Marketing Digital
Growth hacking virou sinônimo de "truque esperto" para crescer rápido — geralmente associado a apps de consumo virais. Aplicado a empresas B2B, é outra coisa: um método de experimentação estruturada, com dados e ciclos rápidos de teste, dentro do funil comercial real.
Quando o termo "growth hacking" surgiu, ele carregava histórias de crescimento explosivo de startups de consumo por meio de loops virais — convide um amigo, ganhe espaço extra, esse tipo de mecânica. Para empresas B2B, cujo ciclo de decisão é mais longo e envolve várias pessoas na compra, essa lógica não se aplica do mesmo jeito. O que se aplica é o método por trás — não o truque específico.
Growth hacking é uma abordagem operacional de crescimento baseada em experimentação rápida e guiada por dados, para melhorar de forma contínua as etapas do funil — aquisição, ativação, retenção, receita e indicação.1 Em B2B, essas etapas do funil são as etapas de vendas: geração de lead, qualificação, reunião, proposta, fechamento. Growth hacking B2B é aplicar essa mesma disciplina de teste rápido a cada uma dessas etapas, em vez de assumir que "o jeito que sempre vendemos" é o único jeito possível.

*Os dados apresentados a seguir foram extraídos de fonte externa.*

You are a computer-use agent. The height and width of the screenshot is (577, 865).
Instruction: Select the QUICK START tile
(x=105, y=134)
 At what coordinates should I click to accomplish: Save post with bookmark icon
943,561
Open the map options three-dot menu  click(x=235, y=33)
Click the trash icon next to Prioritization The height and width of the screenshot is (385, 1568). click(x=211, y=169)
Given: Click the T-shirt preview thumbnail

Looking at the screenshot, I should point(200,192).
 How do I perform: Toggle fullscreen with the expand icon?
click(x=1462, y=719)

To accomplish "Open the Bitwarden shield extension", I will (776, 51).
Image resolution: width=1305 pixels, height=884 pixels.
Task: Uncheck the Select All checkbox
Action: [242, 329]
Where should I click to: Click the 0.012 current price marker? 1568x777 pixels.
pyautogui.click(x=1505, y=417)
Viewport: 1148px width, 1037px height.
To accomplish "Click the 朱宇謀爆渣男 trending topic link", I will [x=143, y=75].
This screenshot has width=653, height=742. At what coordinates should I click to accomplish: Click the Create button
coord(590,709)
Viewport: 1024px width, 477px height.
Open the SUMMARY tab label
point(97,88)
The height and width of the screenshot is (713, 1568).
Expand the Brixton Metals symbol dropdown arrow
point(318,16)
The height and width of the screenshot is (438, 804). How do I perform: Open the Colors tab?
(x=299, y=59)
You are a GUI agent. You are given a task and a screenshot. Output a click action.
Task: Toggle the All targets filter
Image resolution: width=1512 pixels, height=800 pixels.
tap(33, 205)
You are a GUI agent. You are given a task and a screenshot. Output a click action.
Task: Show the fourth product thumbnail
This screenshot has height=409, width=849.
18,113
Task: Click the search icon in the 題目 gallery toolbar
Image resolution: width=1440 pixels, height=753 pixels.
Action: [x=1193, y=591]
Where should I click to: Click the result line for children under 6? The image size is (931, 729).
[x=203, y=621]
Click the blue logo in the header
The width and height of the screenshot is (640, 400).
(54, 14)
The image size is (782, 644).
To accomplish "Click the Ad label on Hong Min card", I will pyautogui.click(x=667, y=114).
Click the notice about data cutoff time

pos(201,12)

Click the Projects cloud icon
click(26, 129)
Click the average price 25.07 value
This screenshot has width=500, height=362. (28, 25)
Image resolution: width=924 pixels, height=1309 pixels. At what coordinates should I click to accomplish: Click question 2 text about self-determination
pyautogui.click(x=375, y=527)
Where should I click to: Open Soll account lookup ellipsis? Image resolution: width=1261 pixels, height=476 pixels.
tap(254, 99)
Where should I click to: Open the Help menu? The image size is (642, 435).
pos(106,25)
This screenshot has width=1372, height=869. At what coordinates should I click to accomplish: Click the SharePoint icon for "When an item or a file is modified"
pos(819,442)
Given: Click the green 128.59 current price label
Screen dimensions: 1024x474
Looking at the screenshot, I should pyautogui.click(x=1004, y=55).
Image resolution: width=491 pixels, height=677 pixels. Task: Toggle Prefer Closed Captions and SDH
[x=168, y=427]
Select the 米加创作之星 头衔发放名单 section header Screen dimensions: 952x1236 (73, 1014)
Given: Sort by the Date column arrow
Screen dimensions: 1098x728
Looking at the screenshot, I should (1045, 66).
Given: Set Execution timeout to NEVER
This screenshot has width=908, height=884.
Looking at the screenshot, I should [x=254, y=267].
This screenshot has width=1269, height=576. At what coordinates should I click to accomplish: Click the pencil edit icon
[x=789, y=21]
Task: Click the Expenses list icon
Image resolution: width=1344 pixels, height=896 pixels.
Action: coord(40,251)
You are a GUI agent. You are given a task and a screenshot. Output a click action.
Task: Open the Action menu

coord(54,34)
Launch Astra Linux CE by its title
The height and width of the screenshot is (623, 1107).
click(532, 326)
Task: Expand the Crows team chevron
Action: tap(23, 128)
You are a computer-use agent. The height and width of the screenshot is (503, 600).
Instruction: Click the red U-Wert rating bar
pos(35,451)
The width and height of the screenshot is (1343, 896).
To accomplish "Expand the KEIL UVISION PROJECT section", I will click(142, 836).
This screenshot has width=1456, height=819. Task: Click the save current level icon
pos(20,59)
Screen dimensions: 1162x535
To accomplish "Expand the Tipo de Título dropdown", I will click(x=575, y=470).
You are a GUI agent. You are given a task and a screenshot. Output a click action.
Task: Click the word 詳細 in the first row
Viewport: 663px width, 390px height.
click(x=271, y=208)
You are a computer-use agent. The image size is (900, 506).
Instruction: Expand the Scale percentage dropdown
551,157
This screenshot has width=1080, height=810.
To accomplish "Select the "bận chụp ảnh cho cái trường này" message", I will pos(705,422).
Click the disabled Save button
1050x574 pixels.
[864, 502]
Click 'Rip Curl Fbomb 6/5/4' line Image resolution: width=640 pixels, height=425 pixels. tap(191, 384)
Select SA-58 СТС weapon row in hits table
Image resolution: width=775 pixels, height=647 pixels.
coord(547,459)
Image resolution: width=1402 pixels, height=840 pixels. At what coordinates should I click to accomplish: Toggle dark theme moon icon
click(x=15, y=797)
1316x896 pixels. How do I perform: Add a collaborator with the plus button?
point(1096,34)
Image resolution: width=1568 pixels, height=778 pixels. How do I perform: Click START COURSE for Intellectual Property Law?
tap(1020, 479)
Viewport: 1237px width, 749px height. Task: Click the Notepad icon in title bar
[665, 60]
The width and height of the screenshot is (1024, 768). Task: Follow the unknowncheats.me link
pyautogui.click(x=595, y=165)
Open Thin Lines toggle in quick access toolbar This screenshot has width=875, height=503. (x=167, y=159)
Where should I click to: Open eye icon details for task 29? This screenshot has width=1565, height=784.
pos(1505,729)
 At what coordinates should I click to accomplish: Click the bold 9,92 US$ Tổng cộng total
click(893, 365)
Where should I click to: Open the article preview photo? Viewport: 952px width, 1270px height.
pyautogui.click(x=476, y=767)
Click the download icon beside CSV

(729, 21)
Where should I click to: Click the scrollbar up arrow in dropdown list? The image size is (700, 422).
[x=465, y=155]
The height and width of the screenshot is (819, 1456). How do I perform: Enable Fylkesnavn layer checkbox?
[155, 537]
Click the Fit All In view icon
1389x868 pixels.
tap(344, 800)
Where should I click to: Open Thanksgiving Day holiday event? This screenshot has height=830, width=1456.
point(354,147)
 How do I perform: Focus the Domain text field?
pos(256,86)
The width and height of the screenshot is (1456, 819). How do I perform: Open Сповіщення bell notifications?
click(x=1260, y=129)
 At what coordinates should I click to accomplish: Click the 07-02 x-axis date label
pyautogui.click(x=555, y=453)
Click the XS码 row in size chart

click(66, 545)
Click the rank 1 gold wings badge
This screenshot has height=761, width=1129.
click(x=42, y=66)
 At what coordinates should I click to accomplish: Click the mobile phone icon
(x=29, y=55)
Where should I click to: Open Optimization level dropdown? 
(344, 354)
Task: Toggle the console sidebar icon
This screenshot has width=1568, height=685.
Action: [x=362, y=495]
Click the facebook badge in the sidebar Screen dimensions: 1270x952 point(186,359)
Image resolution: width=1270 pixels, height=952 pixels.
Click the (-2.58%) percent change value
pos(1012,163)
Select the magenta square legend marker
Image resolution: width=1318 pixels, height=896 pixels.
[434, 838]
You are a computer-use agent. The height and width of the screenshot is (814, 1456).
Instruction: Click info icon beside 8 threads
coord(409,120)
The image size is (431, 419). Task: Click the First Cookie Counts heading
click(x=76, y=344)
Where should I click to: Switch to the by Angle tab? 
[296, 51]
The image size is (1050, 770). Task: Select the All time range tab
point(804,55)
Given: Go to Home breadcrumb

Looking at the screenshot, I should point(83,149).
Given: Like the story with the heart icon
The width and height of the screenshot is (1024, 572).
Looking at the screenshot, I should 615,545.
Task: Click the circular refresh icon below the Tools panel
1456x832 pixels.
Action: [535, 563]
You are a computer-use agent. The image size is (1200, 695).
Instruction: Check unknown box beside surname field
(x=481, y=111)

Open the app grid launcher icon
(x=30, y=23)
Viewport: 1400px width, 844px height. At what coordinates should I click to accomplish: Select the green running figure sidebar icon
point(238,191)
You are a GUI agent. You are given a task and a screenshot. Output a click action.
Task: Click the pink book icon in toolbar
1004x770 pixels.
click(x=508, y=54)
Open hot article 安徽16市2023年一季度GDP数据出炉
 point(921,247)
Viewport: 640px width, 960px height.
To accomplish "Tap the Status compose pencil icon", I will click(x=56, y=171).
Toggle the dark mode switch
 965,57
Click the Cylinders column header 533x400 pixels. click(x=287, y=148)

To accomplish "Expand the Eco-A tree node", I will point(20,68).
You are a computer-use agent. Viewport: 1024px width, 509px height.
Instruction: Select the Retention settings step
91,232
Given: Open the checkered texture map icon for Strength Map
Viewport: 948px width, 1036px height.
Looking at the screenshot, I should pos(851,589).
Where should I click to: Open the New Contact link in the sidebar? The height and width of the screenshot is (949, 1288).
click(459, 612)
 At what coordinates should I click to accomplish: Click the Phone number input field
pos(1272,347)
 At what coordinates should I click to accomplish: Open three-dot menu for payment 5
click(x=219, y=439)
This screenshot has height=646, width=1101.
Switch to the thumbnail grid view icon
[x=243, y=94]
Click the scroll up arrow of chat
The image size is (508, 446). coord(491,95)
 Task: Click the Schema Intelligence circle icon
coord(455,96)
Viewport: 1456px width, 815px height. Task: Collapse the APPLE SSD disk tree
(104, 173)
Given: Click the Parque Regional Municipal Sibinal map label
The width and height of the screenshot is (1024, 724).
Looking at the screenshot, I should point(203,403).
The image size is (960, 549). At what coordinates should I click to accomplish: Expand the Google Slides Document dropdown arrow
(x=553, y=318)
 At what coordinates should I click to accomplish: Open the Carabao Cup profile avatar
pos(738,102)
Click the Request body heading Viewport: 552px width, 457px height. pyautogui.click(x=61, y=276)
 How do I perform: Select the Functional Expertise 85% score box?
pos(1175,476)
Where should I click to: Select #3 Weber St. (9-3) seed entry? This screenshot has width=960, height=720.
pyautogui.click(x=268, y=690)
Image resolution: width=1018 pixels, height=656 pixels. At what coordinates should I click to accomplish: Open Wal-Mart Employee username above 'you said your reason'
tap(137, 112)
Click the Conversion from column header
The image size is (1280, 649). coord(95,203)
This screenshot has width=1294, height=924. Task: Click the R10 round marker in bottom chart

| Elemento | B2C / app de consumo | B2B |
|---|---|---|
| Ciclo de decisão | Minutos a dias | Semanas a meses |
| Quem decide | Geralmente 1 pessoa | Múltiplos stakeholders |
| Métrica-alvo típica | Cadastro, download, compartilhamento viral | Reunião marcada, oportunidade qualificada, fechamento |
| Onde o teste acontece | Produto e onboarding | Funil de vendas, abordagem, qualificação, follow-up |
Growth hacking não é tentativa e erro aleatório — é uma prática estruturada, em que a modelagem de experimentos serve para organizar os próximos passos com base em hipóteses claras.1 Cada teste precisa de uma hipótese específica ("se eu mudar X, espero que Y aumente"), um jeito de medir o resultado, e um prazo definido para chegar a uma conclusão — mesmo que a conclusão seja "essa hipótese estava errada".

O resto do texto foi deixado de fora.